RECORDS SHOWN
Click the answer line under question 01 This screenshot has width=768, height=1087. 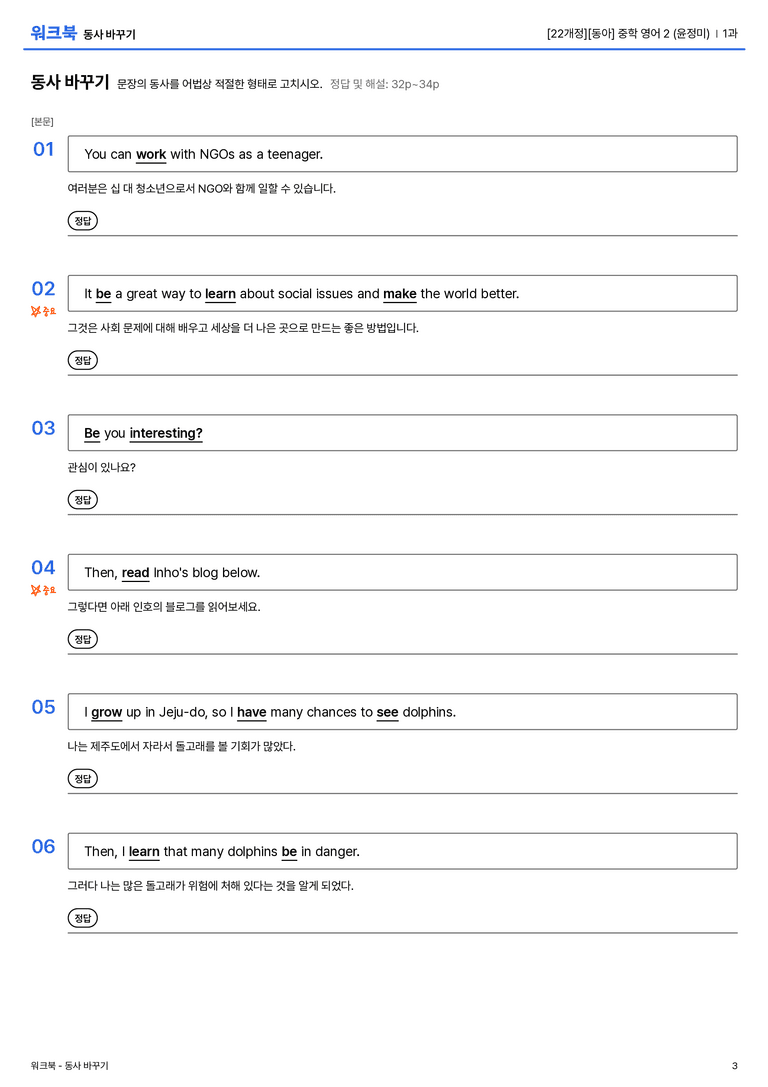click(x=402, y=235)
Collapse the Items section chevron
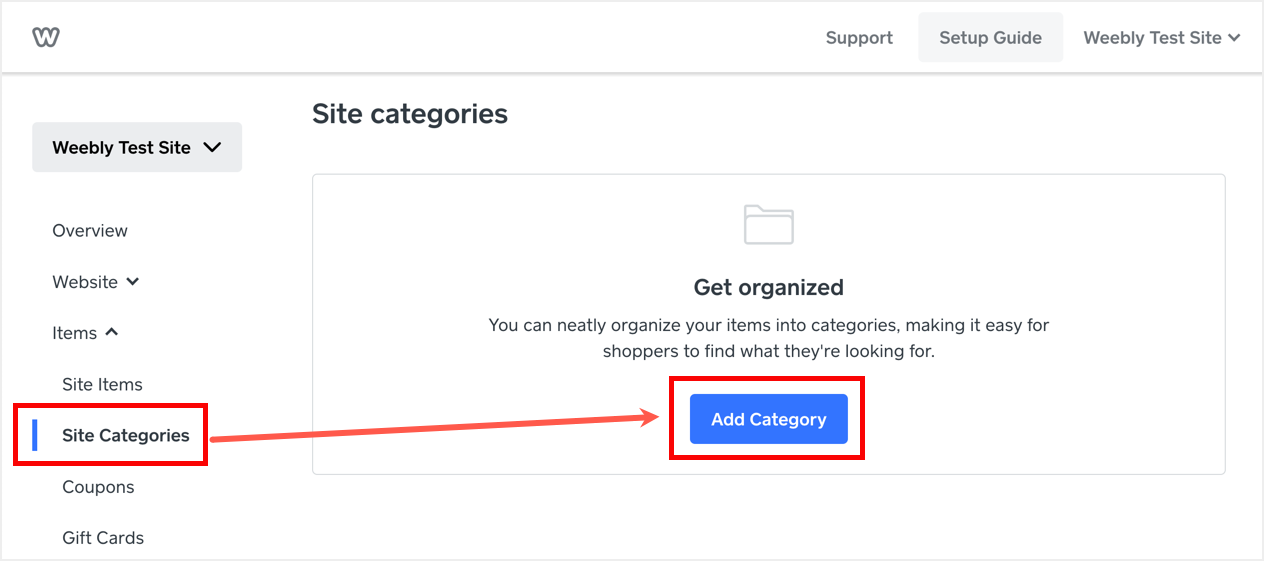This screenshot has width=1264, height=561. 112,332
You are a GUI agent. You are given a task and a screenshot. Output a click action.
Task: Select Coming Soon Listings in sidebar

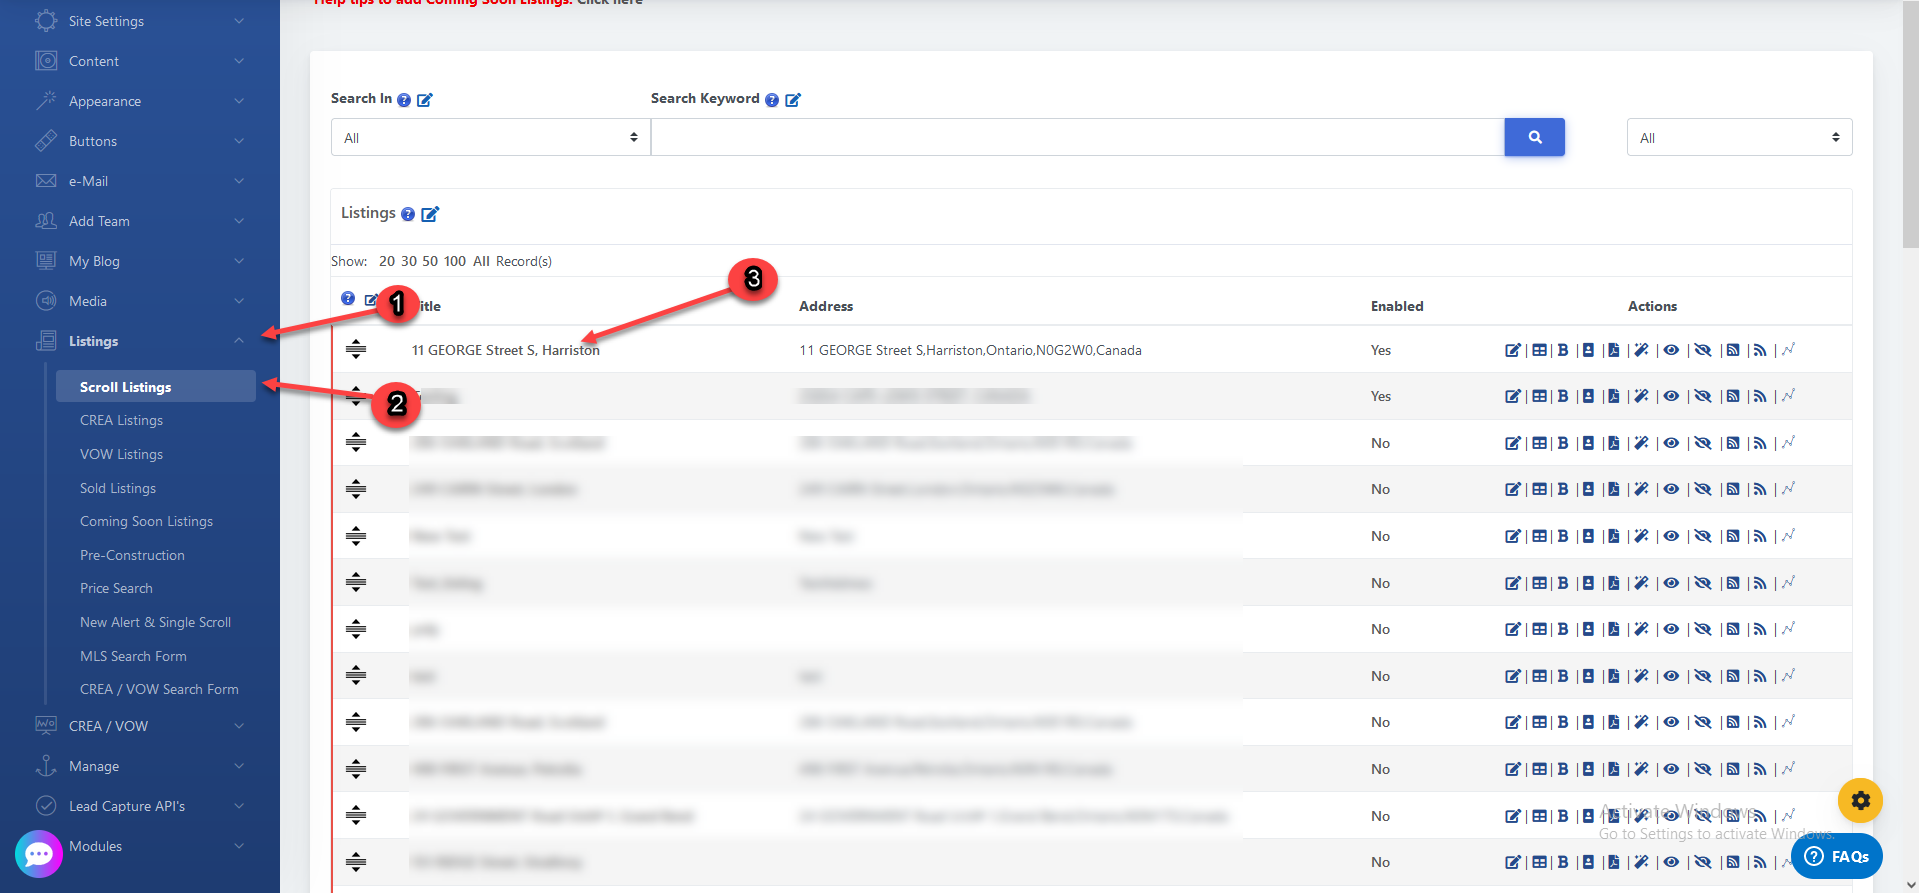click(x=146, y=521)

WHAT TO PRODUCE
Can you give the items from the line containing "Collapse the Items section chevron" through the end of the items as a two-column CSV with the columns instruction and response, one row per item? Put each item's text and its answer in one quoted field each, turn line breaks into spaces, and leave the pictures out.

RESULT OF THE TASK
instruction,response
"Collapse the Items section chevron","This screenshot has width=1264, height=561. 112,332"
"You are a GUI agent. You are given a task and a screenshot. Output a click action. Task: Select Coming Soon Listings in sidebar","click(x=146, y=521)"